冷泉隆豊(れいぜい・たかとよ) 1513〜1551

大内家臣。冷泉興豊の子。通称は五郎。正五位下。大夫判官を称す。
この冷泉氏は大内義弘の弟・弘正に始まる大内氏の庶家であるが、本姓の正統を侵すことを慎んで、母方の姓である冷泉に改めたという。
隆豊は和歌に通じ、大内義興義隆の2代に亘って仕えた。
大永7年(1527)、安芸国仁保島や国府(府中)城に戦い、武田光和より制海権を奪う。
天文11年(1542)、敵対する尼子氏の本国である出雲国への出征の可否を問う軍議では、陶晴賢が出陣、相良武任が反対意見を述べたが、隆豊は徐々に攻略しようとの折衷案を呈したという。
この出雲国出征は決行され(月山富田城の戦い)、隆豊は船奉行を務め、天文12年(1543)5月に撤退するときに義隆の嗣子・晴持を船に乗せて逃そうとしたが、その船が転覆。
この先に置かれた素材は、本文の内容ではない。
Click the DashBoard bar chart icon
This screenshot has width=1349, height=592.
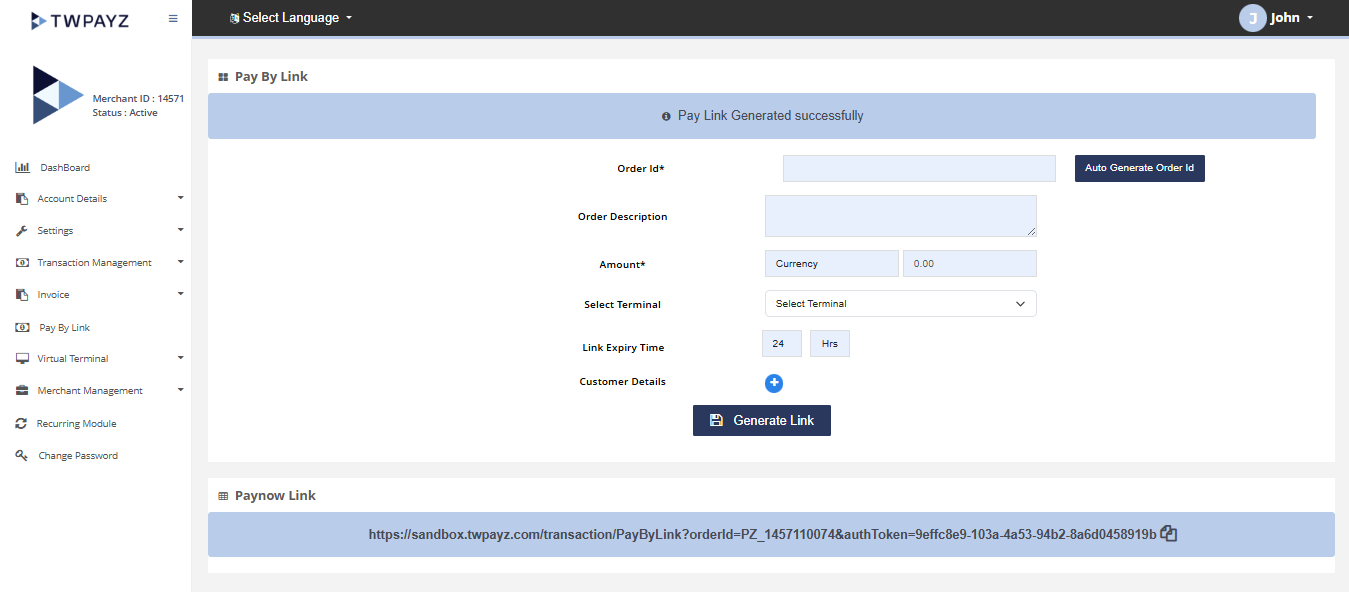22,167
隆豊は懸命に探したというが、とうとう見つけることはできなかった。
同年12月から天文16年(1547)頃までは警固衆(水軍)を統率して伊予国沿岸に侵攻している。
出雲国出征の敗戦後、陶晴賢と相良武任に代表される武断派と文治派の対立を見て、義隆に文学・文化への傾倒を控えて軍事にも力を入れるように諫言し続け、晴賢に謀叛の風聞が立つと再三に亘って真相を究明するよう申し入れ、もはや謀叛が濃厚になると晴賢を討つように勧めたが、容れられなかった。
天文20年(1551)8月末に晴賢が謀叛に及ぶと最後まで義隆の逃避行に随行し、周防国山口の法泉寺に義隆を守り、逃れた先の長門国深川の大寧寺では最後まで追手と激しく戦って義隆に殉じた。義隆の自刃を介錯したのちに自害したともいう(大内館の戦い)。享年39。法名は東泉寺殿鳳仙道麒居士。